L'UE et le Mercosur signent l'accord de libre-échange à Asunción avec l'absence notable de Lula


Signature de l'accord de libre-échange UE-Mercosur à Asunción (Paraguay)

– PRÉSIDENCE DU PARAGUAY

MADRID, 17 janvier (EUROPA PRESS) –

Les représentants de l'Union européenne et du Mercosur se sont réunis ce samedi à Asunción pour signer l'accord de libre-échange en l'absence notable de l'un des principaux promoteurs de l'accord, le président brésilien Luiz Inácio Lula da Silva.

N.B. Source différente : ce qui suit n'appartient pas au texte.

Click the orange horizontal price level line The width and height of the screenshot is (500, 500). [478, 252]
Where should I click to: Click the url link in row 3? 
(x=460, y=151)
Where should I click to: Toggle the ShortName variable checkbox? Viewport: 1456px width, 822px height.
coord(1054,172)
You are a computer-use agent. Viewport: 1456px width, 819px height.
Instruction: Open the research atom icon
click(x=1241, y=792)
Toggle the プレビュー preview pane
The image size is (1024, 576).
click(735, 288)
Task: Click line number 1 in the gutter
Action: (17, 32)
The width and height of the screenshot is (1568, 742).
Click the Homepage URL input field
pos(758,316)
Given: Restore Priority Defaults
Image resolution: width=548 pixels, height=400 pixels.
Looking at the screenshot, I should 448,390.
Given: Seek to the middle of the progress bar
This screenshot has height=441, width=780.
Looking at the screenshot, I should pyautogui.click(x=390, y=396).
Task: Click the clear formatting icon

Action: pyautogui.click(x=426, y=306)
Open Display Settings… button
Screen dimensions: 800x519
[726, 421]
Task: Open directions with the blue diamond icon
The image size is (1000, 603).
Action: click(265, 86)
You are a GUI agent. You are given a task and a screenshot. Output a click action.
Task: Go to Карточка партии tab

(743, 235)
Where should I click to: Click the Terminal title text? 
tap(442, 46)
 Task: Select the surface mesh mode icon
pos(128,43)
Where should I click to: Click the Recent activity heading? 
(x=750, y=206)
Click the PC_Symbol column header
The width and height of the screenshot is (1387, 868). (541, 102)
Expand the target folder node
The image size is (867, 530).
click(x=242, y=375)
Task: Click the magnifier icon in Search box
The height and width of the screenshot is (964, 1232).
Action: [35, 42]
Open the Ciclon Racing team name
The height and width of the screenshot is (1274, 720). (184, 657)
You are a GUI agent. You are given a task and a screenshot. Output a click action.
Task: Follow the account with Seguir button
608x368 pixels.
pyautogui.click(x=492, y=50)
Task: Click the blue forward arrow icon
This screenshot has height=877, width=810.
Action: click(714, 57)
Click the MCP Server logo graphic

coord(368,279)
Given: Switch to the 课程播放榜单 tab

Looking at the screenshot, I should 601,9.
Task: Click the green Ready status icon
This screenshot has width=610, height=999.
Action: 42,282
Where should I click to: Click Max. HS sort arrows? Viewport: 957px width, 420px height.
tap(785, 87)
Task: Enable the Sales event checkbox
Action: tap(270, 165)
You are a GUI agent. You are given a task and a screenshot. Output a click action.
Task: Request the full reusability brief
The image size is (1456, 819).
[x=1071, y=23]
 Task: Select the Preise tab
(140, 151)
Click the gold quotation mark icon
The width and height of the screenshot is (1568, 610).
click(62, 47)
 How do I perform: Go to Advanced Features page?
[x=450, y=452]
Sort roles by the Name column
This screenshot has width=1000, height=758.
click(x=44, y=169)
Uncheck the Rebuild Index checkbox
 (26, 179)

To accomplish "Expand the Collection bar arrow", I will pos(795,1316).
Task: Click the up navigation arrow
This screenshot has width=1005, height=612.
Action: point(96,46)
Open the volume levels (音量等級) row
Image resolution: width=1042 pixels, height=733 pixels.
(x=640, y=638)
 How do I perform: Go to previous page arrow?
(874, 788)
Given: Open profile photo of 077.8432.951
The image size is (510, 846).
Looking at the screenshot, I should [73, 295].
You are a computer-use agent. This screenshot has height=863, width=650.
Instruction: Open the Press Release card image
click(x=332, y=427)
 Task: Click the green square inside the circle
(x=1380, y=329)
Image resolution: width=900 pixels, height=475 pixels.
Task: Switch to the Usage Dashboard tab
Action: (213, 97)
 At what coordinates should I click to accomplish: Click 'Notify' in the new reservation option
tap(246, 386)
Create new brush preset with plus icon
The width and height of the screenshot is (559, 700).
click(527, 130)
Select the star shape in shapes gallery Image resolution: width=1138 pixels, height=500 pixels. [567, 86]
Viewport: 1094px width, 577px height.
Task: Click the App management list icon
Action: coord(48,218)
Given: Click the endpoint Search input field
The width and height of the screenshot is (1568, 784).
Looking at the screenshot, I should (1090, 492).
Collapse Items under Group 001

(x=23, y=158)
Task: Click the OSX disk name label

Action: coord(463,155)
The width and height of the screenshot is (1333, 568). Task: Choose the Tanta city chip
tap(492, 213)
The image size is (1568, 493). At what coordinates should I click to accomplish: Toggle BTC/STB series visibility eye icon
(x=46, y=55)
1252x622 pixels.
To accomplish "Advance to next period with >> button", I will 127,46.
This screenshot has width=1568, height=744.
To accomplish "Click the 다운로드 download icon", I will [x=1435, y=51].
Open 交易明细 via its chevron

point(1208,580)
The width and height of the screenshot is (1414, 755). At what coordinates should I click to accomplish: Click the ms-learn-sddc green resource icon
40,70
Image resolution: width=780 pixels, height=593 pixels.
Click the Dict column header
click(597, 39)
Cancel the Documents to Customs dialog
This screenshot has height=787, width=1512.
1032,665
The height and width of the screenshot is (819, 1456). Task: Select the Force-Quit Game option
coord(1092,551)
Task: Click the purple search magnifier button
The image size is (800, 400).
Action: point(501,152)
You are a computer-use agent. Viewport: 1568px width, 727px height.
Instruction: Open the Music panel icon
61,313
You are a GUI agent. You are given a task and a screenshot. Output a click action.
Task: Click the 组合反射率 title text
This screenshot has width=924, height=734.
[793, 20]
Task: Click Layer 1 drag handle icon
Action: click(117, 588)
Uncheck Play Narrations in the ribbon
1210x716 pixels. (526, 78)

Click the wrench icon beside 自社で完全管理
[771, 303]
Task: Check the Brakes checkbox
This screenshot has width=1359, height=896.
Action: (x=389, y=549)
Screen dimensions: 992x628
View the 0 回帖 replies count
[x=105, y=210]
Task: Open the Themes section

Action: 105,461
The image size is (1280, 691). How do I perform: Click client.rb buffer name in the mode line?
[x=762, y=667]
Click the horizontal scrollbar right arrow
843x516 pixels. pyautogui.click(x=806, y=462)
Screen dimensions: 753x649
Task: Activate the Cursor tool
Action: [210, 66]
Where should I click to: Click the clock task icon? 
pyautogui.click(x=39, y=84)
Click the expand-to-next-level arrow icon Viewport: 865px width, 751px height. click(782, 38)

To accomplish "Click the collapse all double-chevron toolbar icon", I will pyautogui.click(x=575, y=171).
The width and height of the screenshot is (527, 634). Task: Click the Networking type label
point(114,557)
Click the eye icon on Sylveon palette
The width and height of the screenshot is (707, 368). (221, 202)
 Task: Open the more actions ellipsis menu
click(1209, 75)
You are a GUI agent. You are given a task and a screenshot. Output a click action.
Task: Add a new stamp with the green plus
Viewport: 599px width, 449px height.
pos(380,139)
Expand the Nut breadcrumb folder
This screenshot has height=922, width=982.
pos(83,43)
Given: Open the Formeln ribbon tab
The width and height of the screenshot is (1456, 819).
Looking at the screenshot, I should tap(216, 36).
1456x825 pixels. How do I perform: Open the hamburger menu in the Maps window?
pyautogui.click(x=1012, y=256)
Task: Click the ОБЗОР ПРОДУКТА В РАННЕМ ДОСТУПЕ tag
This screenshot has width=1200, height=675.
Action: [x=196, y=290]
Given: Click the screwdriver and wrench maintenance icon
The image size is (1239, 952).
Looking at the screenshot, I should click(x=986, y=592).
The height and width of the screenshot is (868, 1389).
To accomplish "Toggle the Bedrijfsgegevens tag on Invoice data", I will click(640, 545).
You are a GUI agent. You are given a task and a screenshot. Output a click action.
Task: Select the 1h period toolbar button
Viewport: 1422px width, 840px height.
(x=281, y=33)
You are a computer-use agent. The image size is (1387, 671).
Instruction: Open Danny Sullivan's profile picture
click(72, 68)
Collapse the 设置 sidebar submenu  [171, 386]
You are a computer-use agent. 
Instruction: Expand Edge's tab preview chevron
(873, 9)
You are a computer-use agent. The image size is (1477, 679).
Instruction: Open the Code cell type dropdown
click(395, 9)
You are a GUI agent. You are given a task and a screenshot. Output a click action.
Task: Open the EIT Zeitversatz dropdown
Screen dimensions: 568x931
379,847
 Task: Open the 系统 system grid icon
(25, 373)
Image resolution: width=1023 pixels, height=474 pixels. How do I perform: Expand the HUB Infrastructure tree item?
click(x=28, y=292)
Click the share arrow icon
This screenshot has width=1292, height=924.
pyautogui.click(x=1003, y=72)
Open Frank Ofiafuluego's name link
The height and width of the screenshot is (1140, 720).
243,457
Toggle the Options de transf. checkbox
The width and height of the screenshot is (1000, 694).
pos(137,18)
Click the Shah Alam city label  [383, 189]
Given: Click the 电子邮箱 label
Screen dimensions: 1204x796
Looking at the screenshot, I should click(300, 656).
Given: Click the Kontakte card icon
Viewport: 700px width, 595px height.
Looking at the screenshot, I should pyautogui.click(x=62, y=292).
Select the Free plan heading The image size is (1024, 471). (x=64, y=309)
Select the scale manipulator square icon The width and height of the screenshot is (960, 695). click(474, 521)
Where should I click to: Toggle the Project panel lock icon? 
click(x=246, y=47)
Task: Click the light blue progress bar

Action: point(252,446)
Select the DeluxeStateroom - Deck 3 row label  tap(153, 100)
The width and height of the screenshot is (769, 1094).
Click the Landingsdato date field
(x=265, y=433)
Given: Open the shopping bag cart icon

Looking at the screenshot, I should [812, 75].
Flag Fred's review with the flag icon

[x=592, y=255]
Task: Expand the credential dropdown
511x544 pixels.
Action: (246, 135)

C'est précisément le président du Paraguay, Santiago Peña, qui a apprécié le travail de Lula pour conclure le pacte. « Lula a été l'un des moteurs fondamentaux de ce processus. En son nom, je salue tous les dirigeants et visionnaires du Mercosur qui ont opté pour l'intégration au XXIe siècle », a déclaré Peña dans son discours en tant que président « pro tempore » du bloc du Mercosur.

Le président paraguayen a également évoqué le travail de la présidente de la Commission européenne, Ursula von der Leyen, en signant cet accord « historique ». « C'est un jour qui marque une étape importante en unissant deux des régions et marchés les plus importants du monde, comme l'Europe et l'Amérique du Sud », a-t-il souligné, soulignant que les deux blocs comptent près de 800 millions d'habitants.

« Travaillons ensemble aujourd'hui pour construire une nouvelle fraternité, européenne et américaine », a ajouté Peña, qui a souligné l'engagement en faveur du multilatéralisme pour surmonter les « obscurités primordiales » de l'unilatéralisme, citant une légende sur l'origine du monde selon la mythologie guarani.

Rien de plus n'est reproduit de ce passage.